→ AIM OF THE EXERCISE
Your copy of the entries below should hold exactly the lines from the one containing "The height and width of the screenshot is (1568, 721)." to the one containing "The width and", inclusive, and no pictures.

Saved data entries:

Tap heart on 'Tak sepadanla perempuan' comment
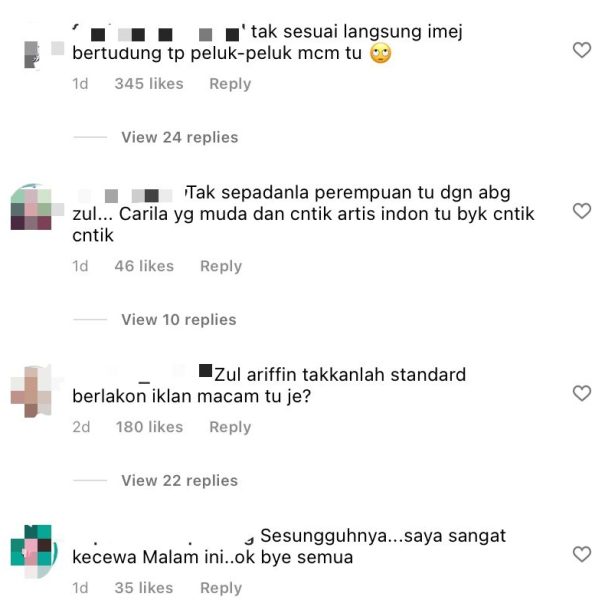 581,211
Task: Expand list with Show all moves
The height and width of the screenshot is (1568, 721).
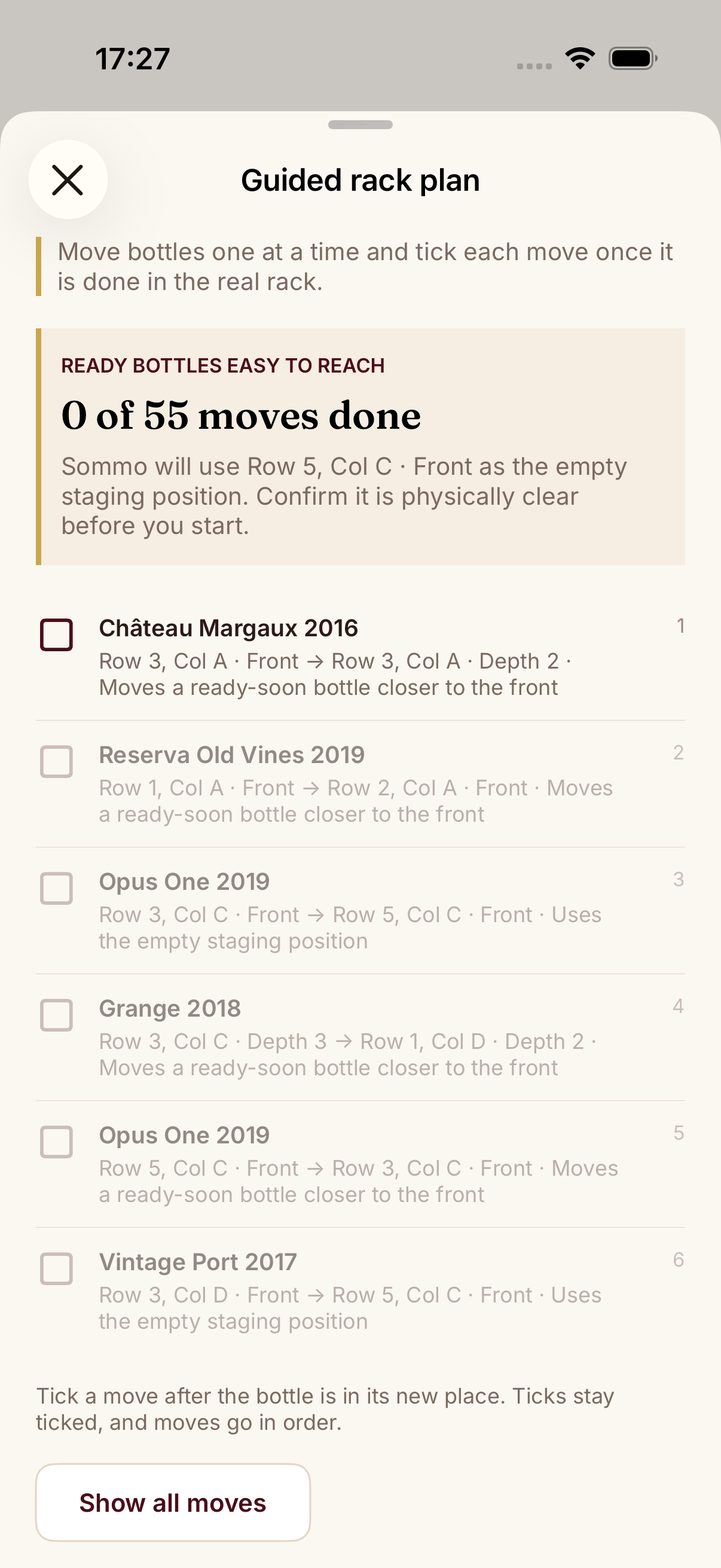Action: [173, 1502]
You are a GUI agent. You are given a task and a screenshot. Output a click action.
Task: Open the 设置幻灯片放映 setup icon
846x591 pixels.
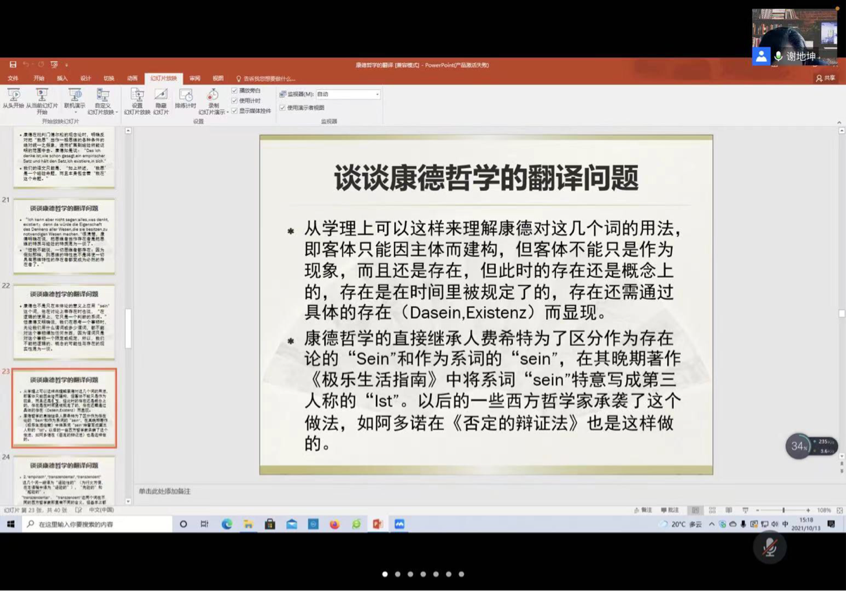coord(137,98)
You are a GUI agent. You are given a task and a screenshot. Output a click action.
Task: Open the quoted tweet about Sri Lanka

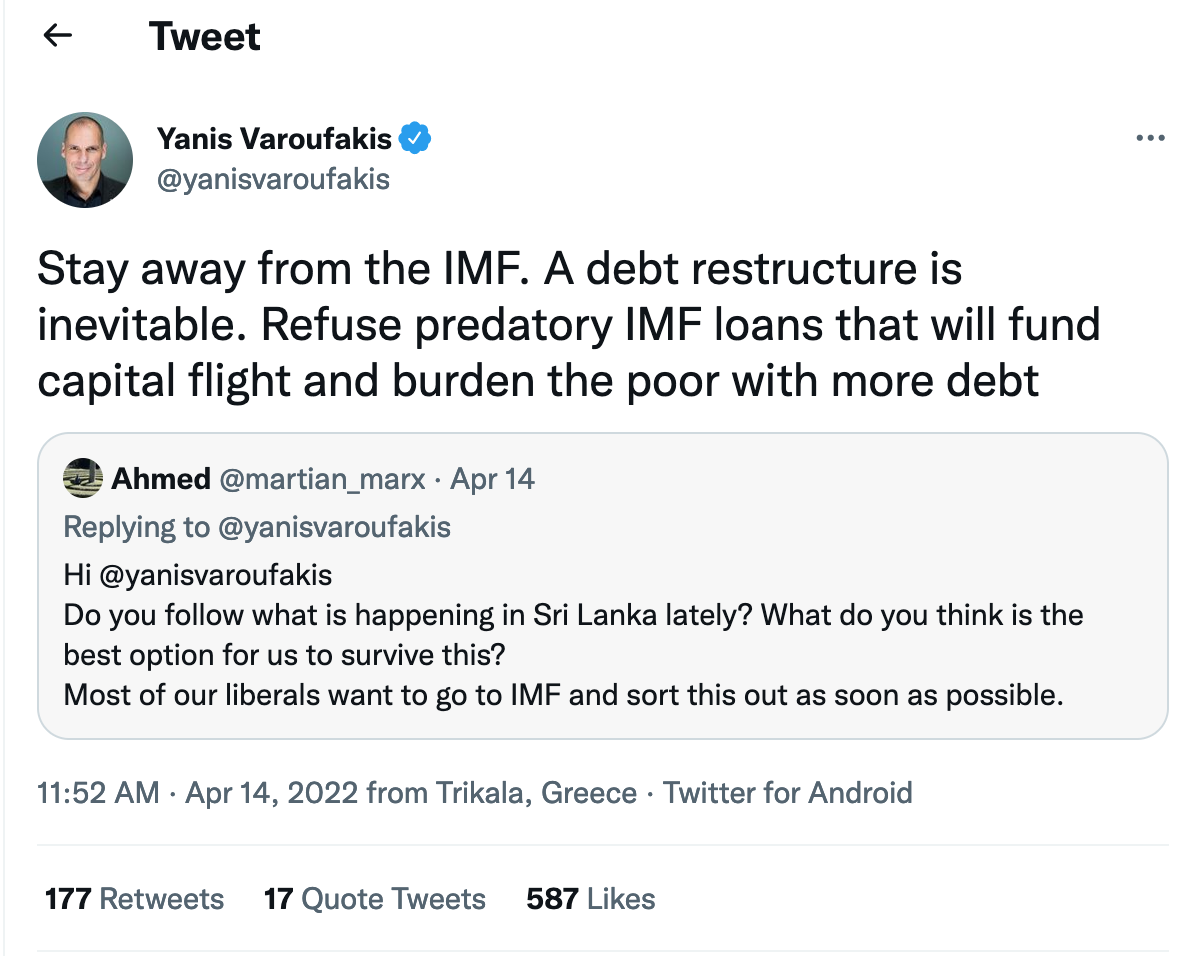point(602,655)
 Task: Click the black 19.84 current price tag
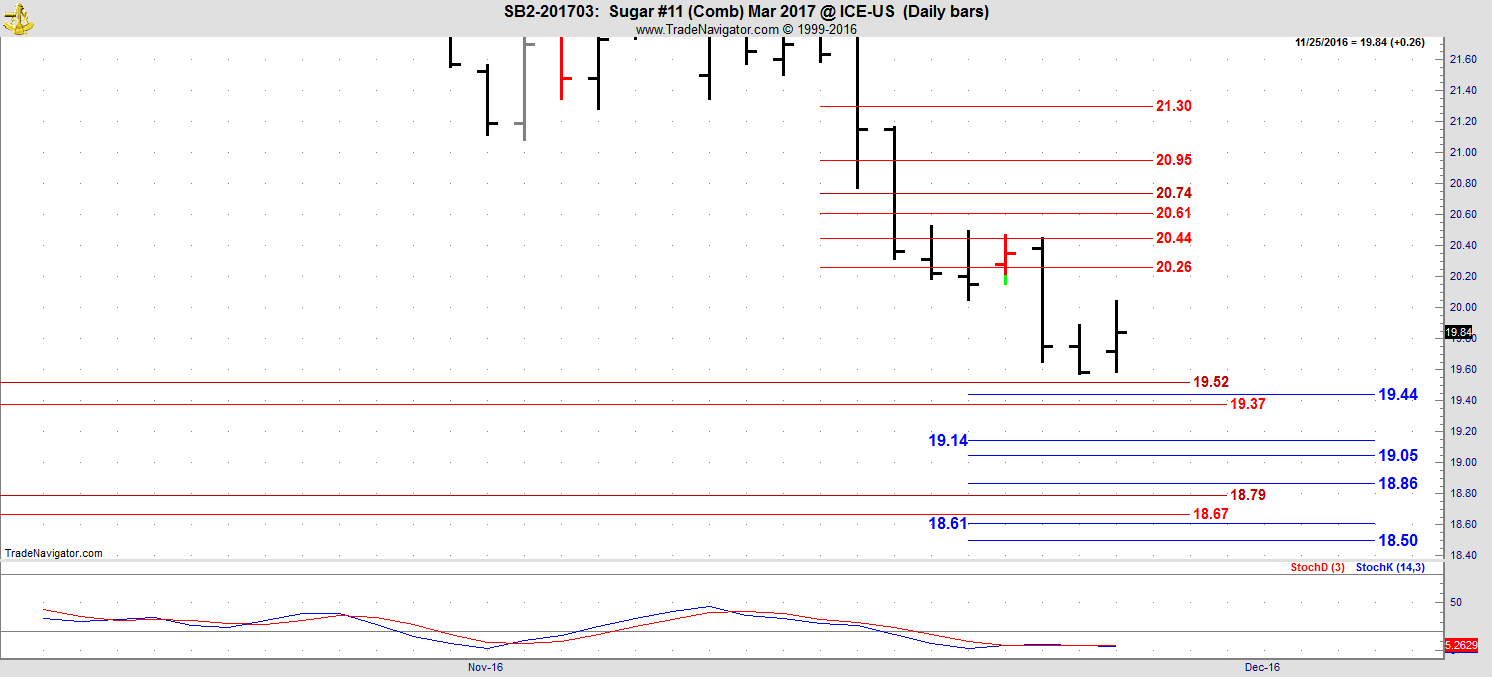point(1458,332)
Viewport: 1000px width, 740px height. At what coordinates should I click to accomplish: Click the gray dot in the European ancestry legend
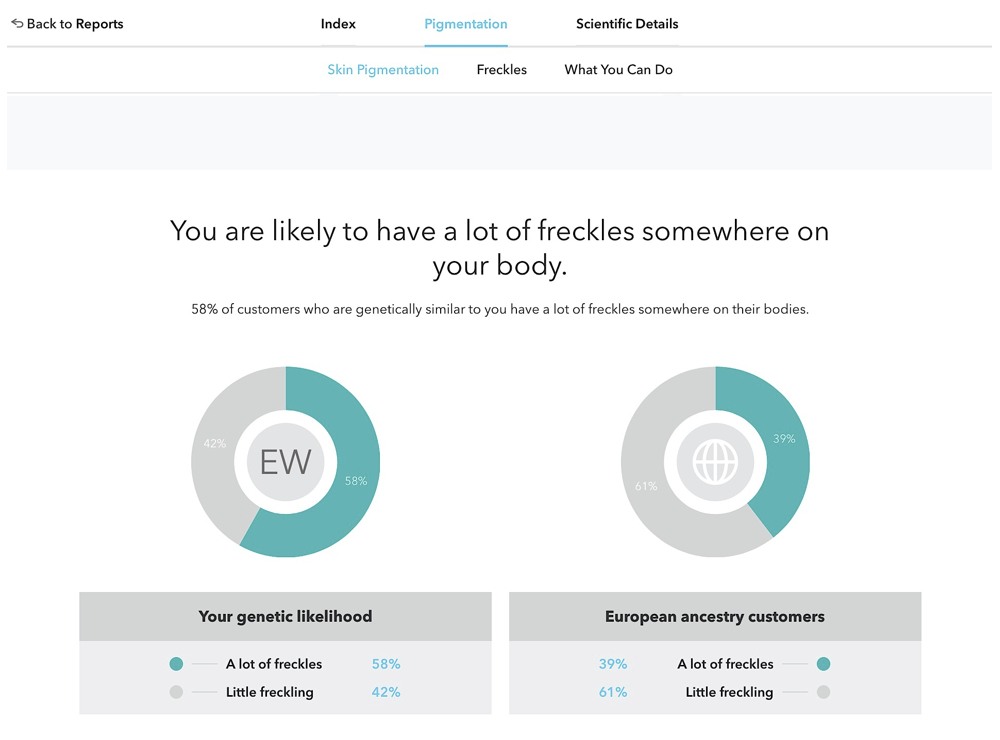pyautogui.click(x=823, y=692)
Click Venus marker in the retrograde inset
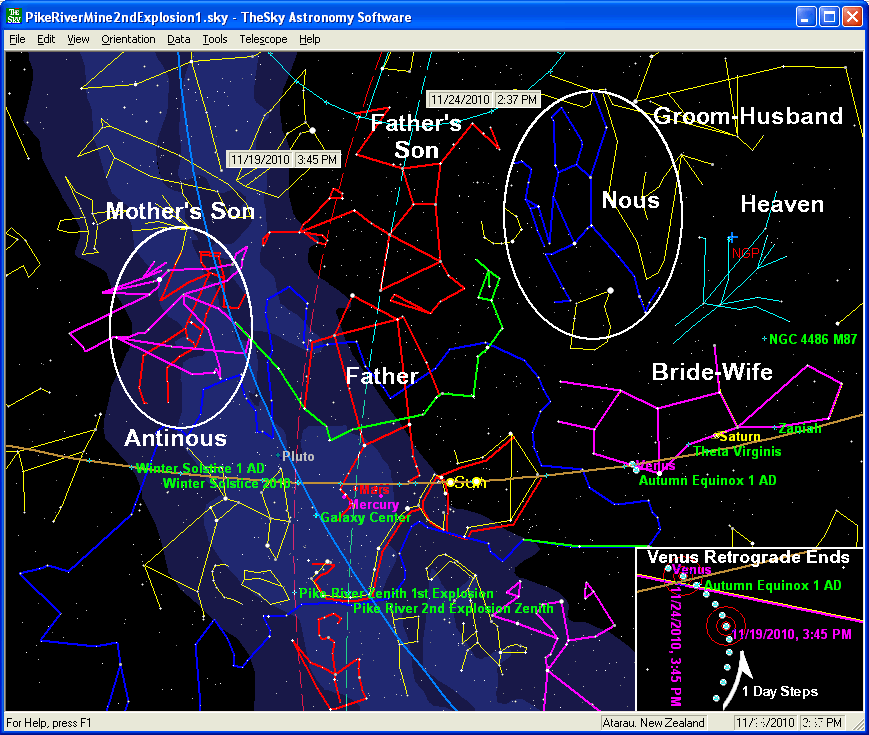869x735 pixels. pyautogui.click(x=668, y=569)
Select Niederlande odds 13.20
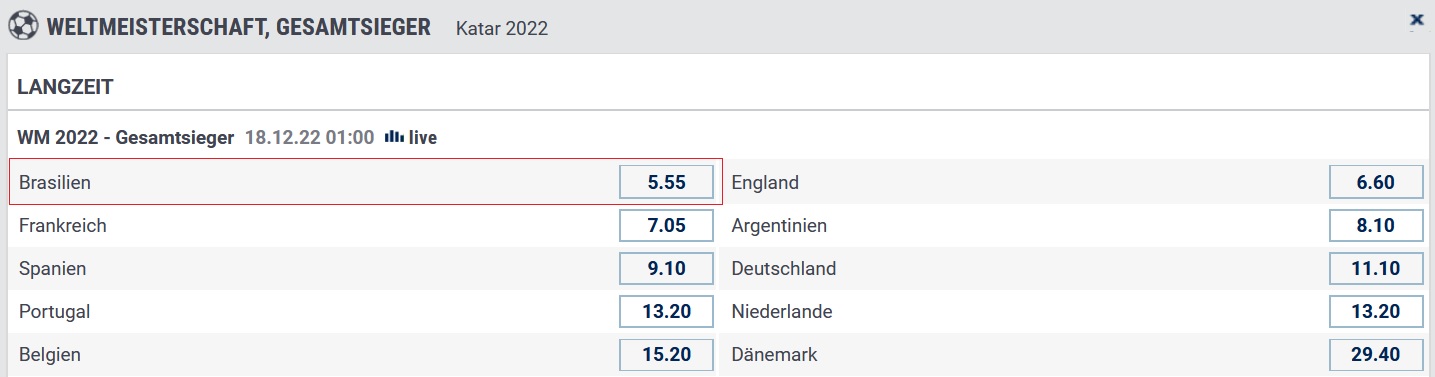Image resolution: width=1435 pixels, height=377 pixels. (1376, 312)
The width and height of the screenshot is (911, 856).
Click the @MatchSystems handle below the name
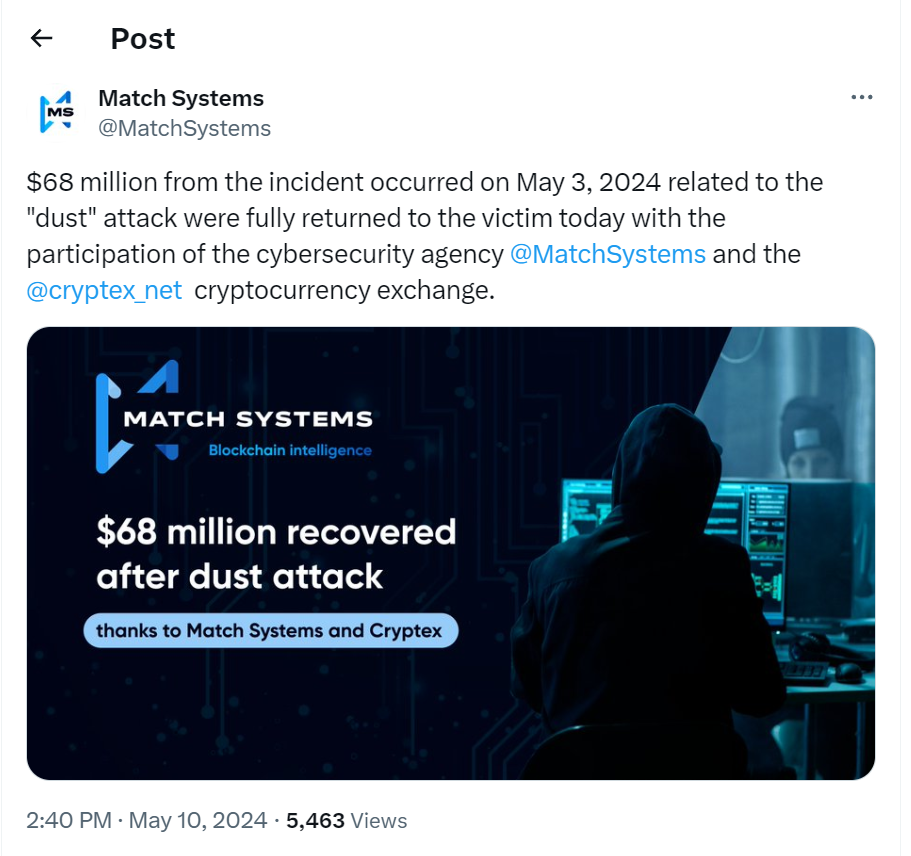click(x=184, y=128)
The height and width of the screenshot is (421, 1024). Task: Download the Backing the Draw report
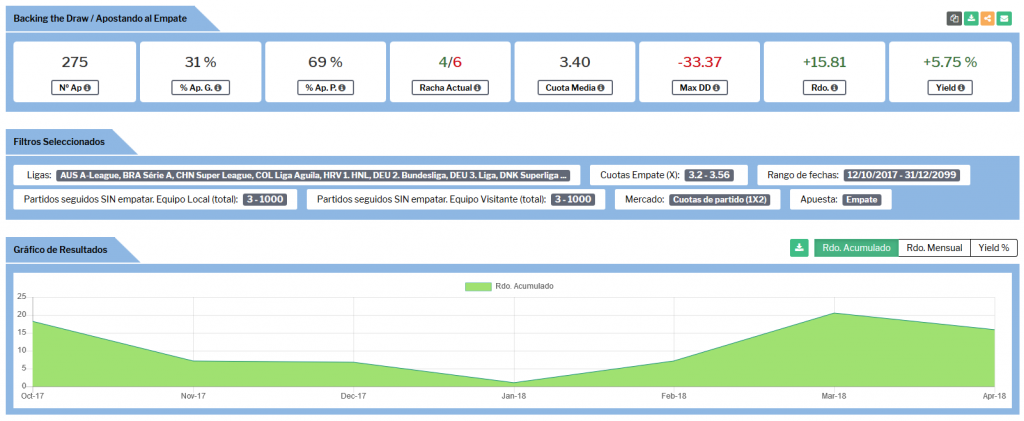click(971, 18)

→ EXERCISE RESPONSE
The height and width of the screenshot is (1568, 721).
Action: [173, 1502]
You are a GUI agent. You are given a task and a screenshot. Output a click action.
Task: Open the 设置幻灯片放映 setup icon
846x591 pixels.
coord(137,98)
You are a GUI agent. You are given a task and a screenshot. Output a click action.
Task: Open the quoted tweet about Sri Lanka

point(602,655)
 Task: Click the black 19.84 current price tag
point(1458,332)
Viewport: 1000px width, 740px height. At what coordinates should I click to accomplish: Click the gray dot in the European ancestry legend
pyautogui.click(x=823, y=692)
Click Venus marker in the retrograde inset
869x735 pixels. pyautogui.click(x=668, y=569)
Select Niederlande odds 13.20
Image resolution: width=1435 pixels, height=377 pixels. (1376, 312)
The width and height of the screenshot is (911, 856).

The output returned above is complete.